12. Force literal interpretation :\Q...\E. This sequence forces all characters in the middle of it to be literal , Very mandatory .
but perl and pcre Different .perl in , Variables can be referenced in the middle of the sequence for variable replacement , and pcre Middle variable symbols are also treated as normal characters .

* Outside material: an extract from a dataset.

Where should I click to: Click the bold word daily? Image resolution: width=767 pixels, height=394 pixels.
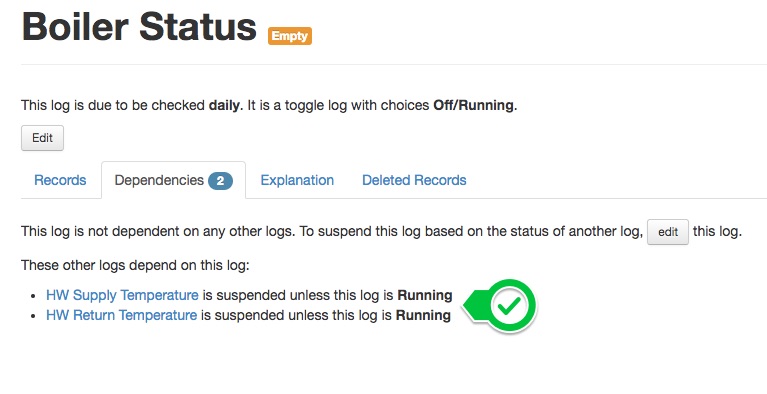click(226, 105)
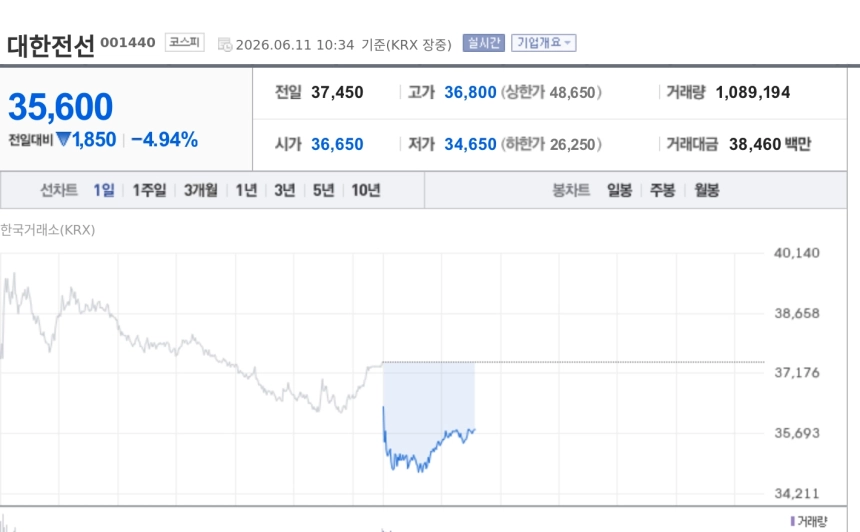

13. General grouping and capture

* (),$1,$2,$3,$4... Used in some places \1,\2,\3,\4,sed Used in & Indicates all matches ,perl Use in $&
* \g1,\g2,\g3 or \g{1},\g{2},\g{3}.
among $1,$2, ... For regular outside , and "\g1", "\g2", ... For regular inner

14. Named groups and captures

*
(?:...): Unnamed capture , Group only , Not available for reference , Also known as Uncaptured brackets . for example "(1|one)(?:2|two)(3|three)",$1=(1|one),$2=(3|three)
* (?<NAME>...): Named capture , Also named after group capture , Just like variable assignment . have access to \k<NAME> or \k'NAME' or \g{NAME} Method to reference
* (?>...): Curing group . Once the match is successful, the content will never be returned ( It's easy to understand with the idea of backtracking ).
for example "hello world" Can be "hel.* world" Match , But not by "hel(?>.*) world" matching .
Because normally ,".*" Match to all , Then backtrack to release the matched content until the space " " character . After curing , Matched content will never be returned , So we can't go back .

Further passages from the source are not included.